___ Material provided ___
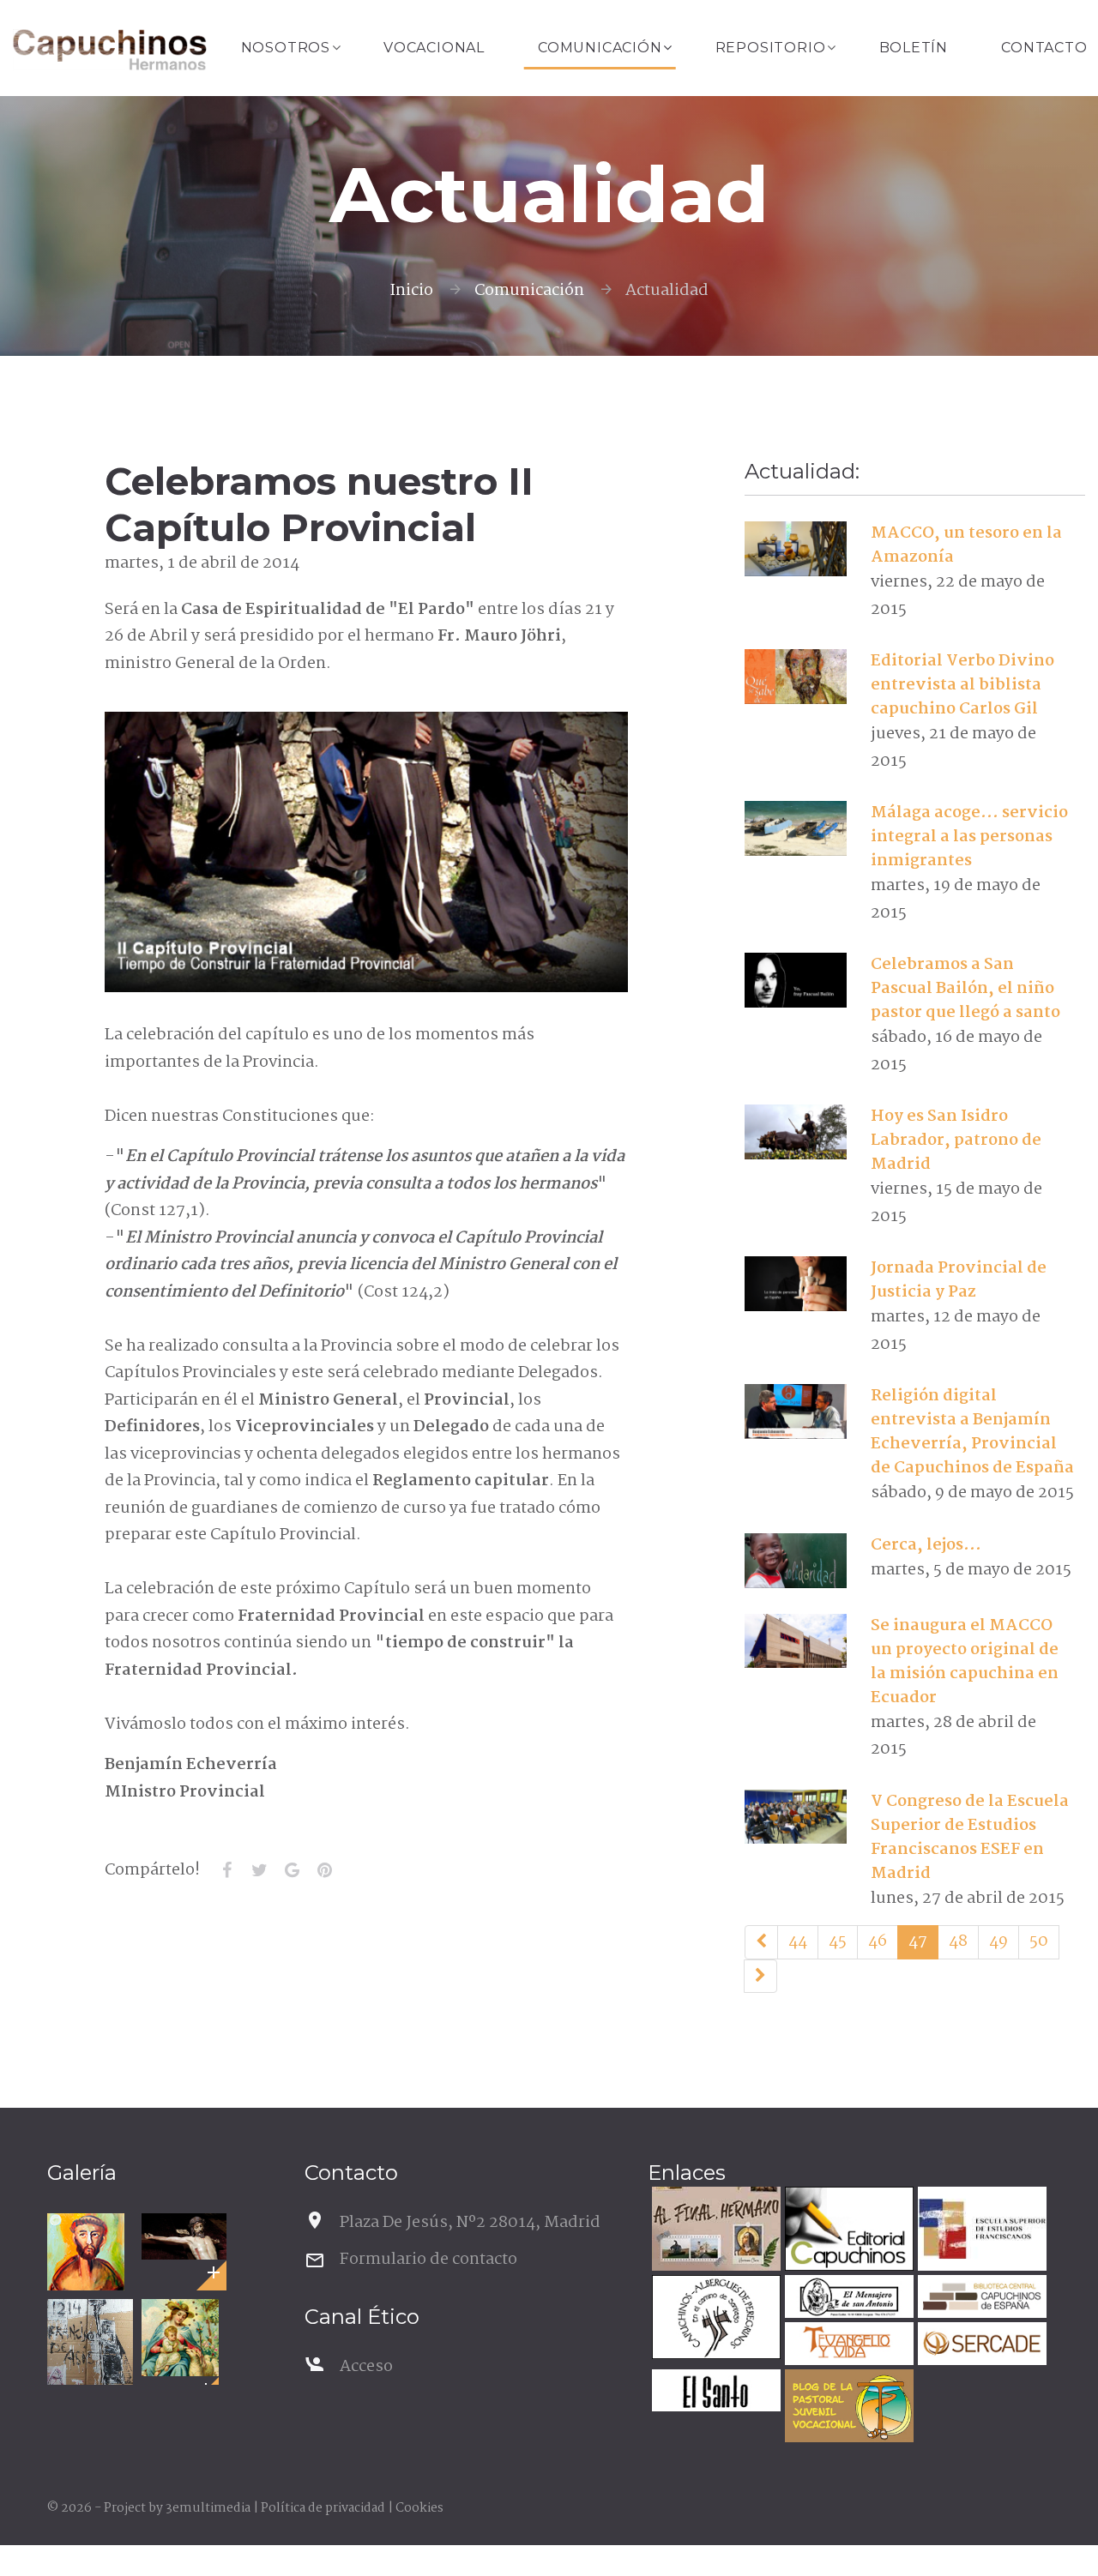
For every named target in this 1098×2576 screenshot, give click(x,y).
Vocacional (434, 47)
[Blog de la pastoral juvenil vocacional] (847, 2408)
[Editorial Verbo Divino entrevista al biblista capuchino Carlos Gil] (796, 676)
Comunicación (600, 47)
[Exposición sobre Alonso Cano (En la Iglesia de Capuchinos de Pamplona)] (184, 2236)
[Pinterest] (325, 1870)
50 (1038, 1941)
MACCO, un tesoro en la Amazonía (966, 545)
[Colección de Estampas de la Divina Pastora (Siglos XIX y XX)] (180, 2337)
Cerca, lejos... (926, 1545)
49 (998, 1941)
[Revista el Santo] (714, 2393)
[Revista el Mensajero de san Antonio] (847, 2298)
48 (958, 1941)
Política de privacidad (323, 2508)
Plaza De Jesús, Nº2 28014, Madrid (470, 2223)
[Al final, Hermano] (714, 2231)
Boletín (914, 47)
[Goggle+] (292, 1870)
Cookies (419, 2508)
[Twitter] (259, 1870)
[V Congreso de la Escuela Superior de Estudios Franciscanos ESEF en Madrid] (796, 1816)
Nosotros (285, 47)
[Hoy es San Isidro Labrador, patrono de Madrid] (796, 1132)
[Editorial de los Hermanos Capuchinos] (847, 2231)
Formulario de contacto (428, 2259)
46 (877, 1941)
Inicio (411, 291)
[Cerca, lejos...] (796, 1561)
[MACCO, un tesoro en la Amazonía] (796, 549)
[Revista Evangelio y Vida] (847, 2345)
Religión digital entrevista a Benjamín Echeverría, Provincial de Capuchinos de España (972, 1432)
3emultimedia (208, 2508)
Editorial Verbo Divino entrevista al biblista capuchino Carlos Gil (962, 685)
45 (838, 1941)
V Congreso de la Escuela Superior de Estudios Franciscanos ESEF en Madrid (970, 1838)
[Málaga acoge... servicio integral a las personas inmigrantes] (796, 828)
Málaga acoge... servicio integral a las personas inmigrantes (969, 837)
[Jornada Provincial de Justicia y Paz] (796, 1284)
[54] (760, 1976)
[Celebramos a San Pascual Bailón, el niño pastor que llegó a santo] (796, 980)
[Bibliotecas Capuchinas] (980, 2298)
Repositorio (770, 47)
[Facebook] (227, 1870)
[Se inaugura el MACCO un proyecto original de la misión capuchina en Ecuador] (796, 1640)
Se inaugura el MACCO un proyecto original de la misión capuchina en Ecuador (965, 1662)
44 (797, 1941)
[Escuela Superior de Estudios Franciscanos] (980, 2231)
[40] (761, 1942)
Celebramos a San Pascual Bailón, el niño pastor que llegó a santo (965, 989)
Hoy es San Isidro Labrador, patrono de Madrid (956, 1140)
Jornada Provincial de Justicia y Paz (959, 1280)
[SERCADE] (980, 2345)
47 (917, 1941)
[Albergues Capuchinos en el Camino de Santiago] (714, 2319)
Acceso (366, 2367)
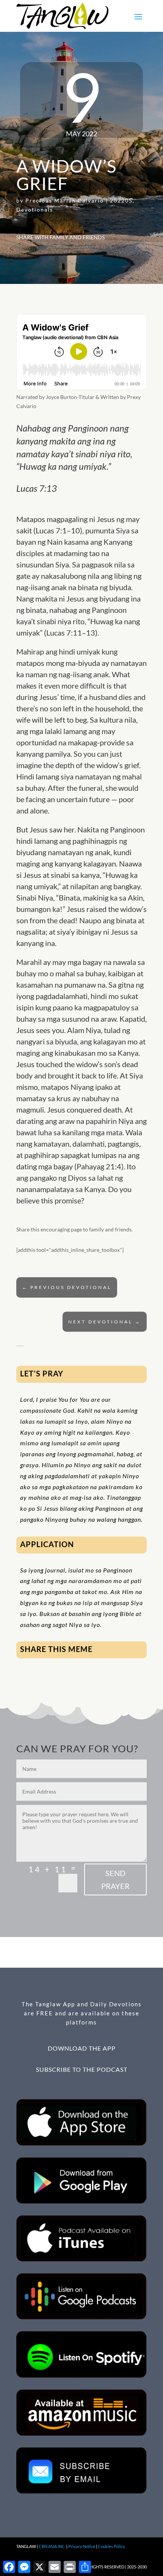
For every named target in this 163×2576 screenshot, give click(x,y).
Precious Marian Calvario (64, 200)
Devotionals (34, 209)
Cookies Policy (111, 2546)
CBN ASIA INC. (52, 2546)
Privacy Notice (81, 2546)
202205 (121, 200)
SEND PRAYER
___
What is expected: Only a word-for-word repetition of the lines from the one containing "Precious Marian Calvario (64, 200)" to the final line of the data above counts as the answer.

Solution for this problem:
Precious Marian Calvario (64, 200)
Devotionals (34, 209)
Cookies Policy (111, 2546)
CBN ASIA INC. (52, 2546)
Privacy Notice (81, 2546)
202205 (121, 200)
SEND PRAYER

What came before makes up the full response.